Chacun de ses films peut se lire comme un fragment d'autoportrait.
Enfant de parents divorcés, placé en nourrice dès l'âge de quatre ans par une mère qui pourtant l'adore, Alain Delon disait avoir trouvé sa vraie famille à l'armée, dans cette guerre d'Indochine qu'il embrasse par défi, pour vivre une vie plus romanesque. C'est à Saïgon qu'il découvre "Touchez pas au grisbi" avec Jean Gabin, un acteur qu'il admire et dont il n'imagine pas à l'époque qu'il deviendra un jour son partenaire.

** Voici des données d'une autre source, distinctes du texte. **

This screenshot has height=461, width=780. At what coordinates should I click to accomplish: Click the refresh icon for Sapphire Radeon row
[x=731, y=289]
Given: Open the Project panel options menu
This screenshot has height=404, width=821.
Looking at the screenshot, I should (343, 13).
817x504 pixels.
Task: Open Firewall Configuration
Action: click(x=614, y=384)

Renvoyé de l'armée après avoir volé une Jeep pour faire la fête, Alain Delon revient en France en 1956. Il a vingt ans, aucun projet sinon de vivre libre et une gueule d'ange qui plaît aux femmes "qui le nourrissent et l'aident". Il vit alors à Pigalle, mais c'est à Saint-Germain-des-Prés qu'il rencontre Brigitte Auber, une des rares comédiennes françaises ayant joué pour Hitchcock. Elle a 28 ans. Il en a 20. Elle lui fait découvrir la Côte d'Azur, les boîtes et la dolce vita.

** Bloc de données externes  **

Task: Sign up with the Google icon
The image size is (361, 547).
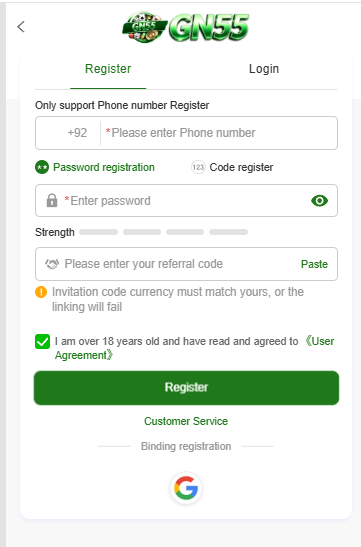Action: click(186, 488)
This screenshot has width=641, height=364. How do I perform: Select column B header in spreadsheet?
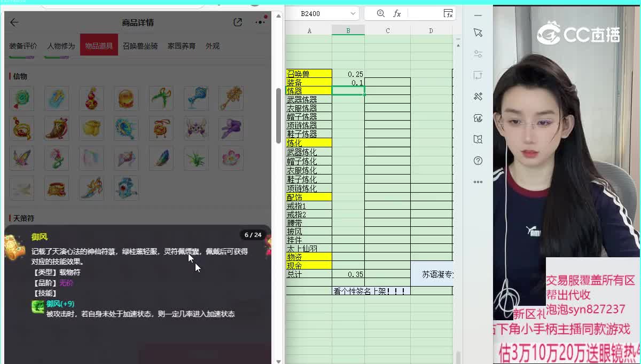(348, 31)
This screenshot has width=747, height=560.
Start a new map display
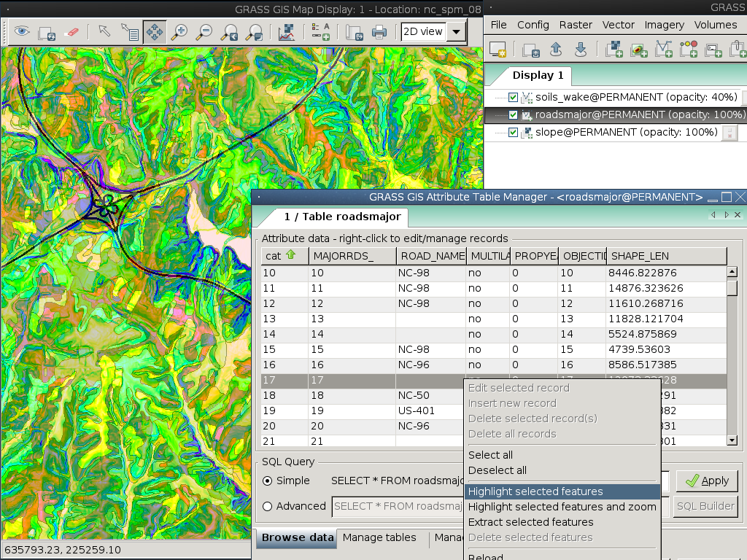[x=498, y=50]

Jamais je n'aurais osé penser être un jour dans les bras d'une actrice. Jamais!
C'est Brigitte Auber aussi qui le présente à Michèle Cordoue, la femme d'Yves Allégret, qui le recommande à son mari. Le cinéaste souhaite un jeune premier à la fois candide et voyou pour "Quand la femme s'en mêle". Il propose le rôle au protégé de sa femme. Delon refuse. Allégret insiste. Delon décline encore une fois. Pour le convaincre, Allégret lui dit qu'il n'aura rien à faire, qu'il lui suffit de marcher, parler et sourire comme dans la vie.

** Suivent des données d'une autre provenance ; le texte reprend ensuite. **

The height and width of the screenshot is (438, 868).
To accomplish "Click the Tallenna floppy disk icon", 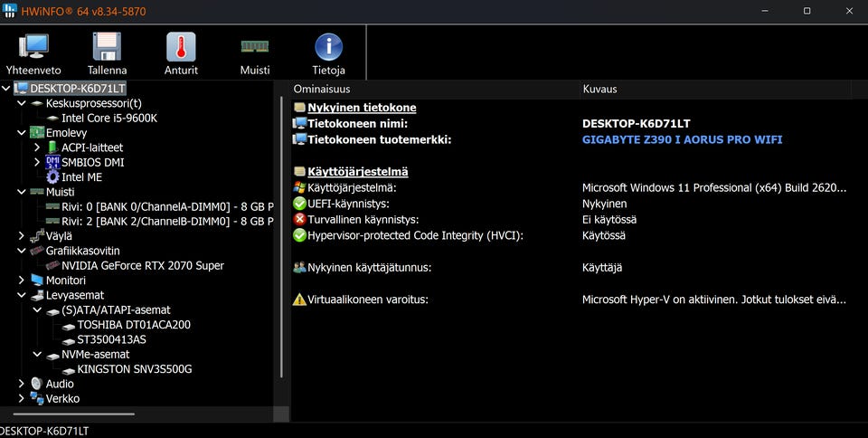I will pyautogui.click(x=107, y=47).
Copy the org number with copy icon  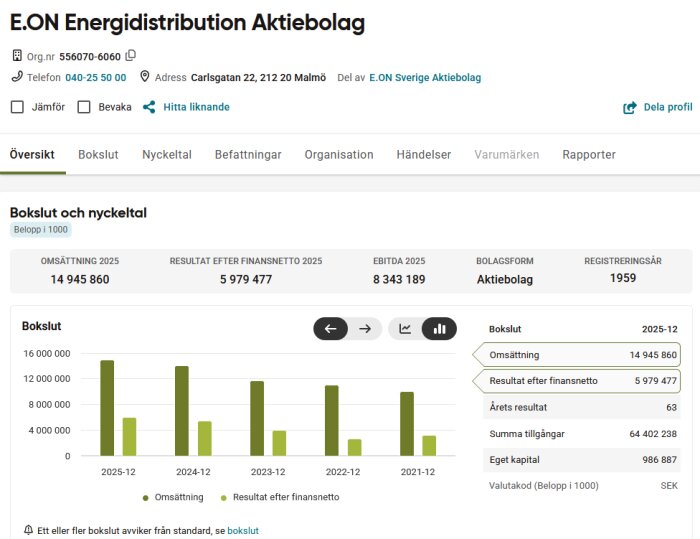click(x=130, y=56)
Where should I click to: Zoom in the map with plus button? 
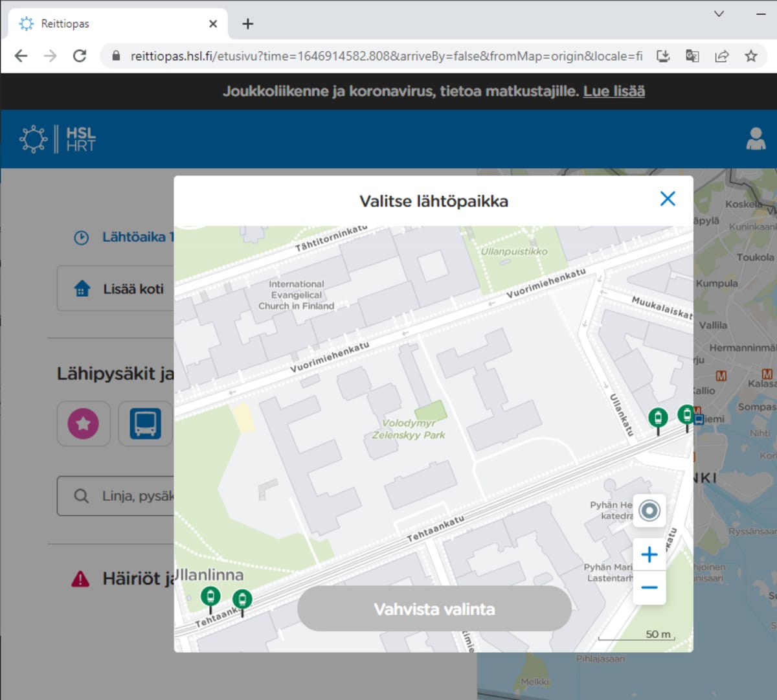(x=649, y=555)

J'ai fini par dire oui, mais pour lui faire plaisir.
Très vite, la caméra tombe amoureuse de ce garçon qui démode tous les autres jeunes premiers. Les propositions affluent, dont "Christine", une romance en costumes qu'il tourne avec Romy Schneider, déjà célèbre grâce à "Sissi", et quinze fois mieux payée que lui. Elle ne parle pas le français, il ne parle pas l'allemand. Elle le trouve vulgaire et insignifiant; il dit qu'elle est à vomir.
A la fin du tournage, ils seront fiancés et Romy débarque dans la vie de Delon.